*Problem description*
Each line from the start of the data below through the one containing "Ancient China Timeline Figures (588, 1964)" must be reproduced exactly.

++++++++++

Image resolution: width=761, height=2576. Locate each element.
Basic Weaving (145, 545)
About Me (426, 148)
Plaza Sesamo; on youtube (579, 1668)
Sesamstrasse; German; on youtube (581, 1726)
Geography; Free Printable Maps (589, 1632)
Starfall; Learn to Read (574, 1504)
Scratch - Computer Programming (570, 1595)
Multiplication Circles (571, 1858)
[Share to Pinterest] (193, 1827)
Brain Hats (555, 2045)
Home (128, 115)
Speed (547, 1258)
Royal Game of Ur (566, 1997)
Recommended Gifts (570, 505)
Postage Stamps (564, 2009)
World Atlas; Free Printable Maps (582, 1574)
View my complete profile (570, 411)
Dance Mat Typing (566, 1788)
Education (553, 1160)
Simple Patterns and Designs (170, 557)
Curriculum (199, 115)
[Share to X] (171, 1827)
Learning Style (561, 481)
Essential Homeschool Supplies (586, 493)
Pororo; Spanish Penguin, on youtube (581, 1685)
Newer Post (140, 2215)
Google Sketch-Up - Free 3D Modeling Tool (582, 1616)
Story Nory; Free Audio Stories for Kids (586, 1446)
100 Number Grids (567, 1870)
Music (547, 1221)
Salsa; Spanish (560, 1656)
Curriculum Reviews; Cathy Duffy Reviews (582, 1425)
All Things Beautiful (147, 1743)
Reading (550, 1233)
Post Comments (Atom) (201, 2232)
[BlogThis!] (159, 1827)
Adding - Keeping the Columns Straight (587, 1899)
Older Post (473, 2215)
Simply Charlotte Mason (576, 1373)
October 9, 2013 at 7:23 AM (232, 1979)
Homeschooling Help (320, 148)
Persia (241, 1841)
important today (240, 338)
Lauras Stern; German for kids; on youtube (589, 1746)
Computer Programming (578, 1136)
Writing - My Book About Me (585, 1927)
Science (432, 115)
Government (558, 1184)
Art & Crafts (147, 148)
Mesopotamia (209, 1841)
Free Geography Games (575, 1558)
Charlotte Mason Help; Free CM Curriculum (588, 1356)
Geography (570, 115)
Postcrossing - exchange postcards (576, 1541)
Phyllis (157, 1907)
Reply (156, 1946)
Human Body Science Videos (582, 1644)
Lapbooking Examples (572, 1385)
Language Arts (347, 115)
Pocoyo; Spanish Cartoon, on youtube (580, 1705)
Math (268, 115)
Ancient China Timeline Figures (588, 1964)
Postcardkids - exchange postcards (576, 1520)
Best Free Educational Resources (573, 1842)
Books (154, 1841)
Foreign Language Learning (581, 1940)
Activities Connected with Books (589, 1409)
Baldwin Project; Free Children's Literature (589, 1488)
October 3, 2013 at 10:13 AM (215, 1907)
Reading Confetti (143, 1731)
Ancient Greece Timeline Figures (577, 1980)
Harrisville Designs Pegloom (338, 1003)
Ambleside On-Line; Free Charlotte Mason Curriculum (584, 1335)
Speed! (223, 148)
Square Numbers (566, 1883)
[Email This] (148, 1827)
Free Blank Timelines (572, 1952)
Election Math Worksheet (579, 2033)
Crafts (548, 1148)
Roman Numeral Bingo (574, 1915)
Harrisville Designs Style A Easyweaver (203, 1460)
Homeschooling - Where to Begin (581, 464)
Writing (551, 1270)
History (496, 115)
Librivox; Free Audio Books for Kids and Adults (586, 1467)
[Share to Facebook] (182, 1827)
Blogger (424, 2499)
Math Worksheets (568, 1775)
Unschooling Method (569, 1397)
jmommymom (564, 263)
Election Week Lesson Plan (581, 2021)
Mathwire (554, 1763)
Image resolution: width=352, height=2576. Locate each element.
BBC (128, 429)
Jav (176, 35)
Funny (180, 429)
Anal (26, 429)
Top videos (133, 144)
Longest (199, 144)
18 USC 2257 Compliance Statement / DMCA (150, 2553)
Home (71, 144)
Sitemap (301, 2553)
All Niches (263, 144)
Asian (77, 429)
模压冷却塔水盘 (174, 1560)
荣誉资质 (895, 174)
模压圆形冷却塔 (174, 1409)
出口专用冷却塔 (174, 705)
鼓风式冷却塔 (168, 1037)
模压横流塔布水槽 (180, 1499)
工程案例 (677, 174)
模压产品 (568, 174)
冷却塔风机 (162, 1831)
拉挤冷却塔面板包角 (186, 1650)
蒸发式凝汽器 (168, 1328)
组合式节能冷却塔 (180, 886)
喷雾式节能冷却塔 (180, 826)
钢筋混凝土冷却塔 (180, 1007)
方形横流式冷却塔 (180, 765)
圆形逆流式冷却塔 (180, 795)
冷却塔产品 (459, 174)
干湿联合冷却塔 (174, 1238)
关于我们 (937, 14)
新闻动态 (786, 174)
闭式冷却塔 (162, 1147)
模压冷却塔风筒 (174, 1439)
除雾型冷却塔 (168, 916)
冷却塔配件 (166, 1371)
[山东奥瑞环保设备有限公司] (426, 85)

++++++++++

*Result of the task*
Image resolution: width=761, height=2576. Locate each element.
Basic Weaving (145, 545)
About Me (426, 148)
Plaza Sesamo; on youtube (579, 1668)
Sesamstrasse; German; on youtube (581, 1726)
Geography; Free Printable Maps (589, 1632)
Starfall; Learn to Read (574, 1504)
Scratch - Computer Programming (570, 1595)
Multiplication Circles (571, 1858)
[Share to Pinterest] (193, 1827)
Brain Hats (555, 2045)
Home (128, 115)
Speed (547, 1258)
Royal Game of Ur (566, 1997)
Recommended Gifts (570, 505)
Postage Stamps (564, 2009)
World Atlas; Free Printable Maps (582, 1574)
View my complete profile (570, 411)
Dance Mat Typing (566, 1788)
Education (553, 1160)
Simple Patterns and Designs (170, 557)
Curriculum (199, 115)
[Share to X] (171, 1827)
Learning Style (561, 481)
Essential Homeschool Supplies (586, 493)
Pororo; Spanish Penguin, on youtube (581, 1685)
Newer Post (140, 2215)
Google Sketch-Up - Free 3D Modeling Tool (582, 1616)
Story Nory; Free Audio Stories for Kids (586, 1446)
100 Number Grids (567, 1870)
Music (547, 1221)
Salsa; Spanish (560, 1656)
Curriculum Reviews; Cathy Duffy Reviews (582, 1425)
All Things Beautiful (147, 1743)
Reading (550, 1233)
Post Comments (Atom) (201, 2232)
[BlogThis!] (159, 1827)
Adding - Keeping the Columns Straight (587, 1899)
Older Post (473, 2215)
Simply Charlotte Mason (576, 1373)
October 9, 2013 at 7:23 AM (232, 1979)
Homeschooling Help (320, 148)
Persia (241, 1841)
important today (240, 338)
Lauras Stern; German for kids; on youtube (589, 1746)
Computer Programming (578, 1136)
Writing - My Book About Me (585, 1927)
Science (432, 115)
Government (558, 1184)
Art & Crafts (147, 148)
Mesopotamia (209, 1841)
Free Geography Games (575, 1558)
Charlotte Mason Help; Free CM Curriculum (588, 1356)
Geography (570, 115)
Postcrossing - exchange postcards (576, 1541)
Phyllis (157, 1907)
Reply (156, 1946)
Human Body Science Videos (582, 1644)
Lapbooking Examples (572, 1385)
Language Arts (347, 115)
Pocoyo; Spanish Cartoon, on youtube (580, 1705)
Math (268, 115)
Ancient China Timeline Figures (588, 1964)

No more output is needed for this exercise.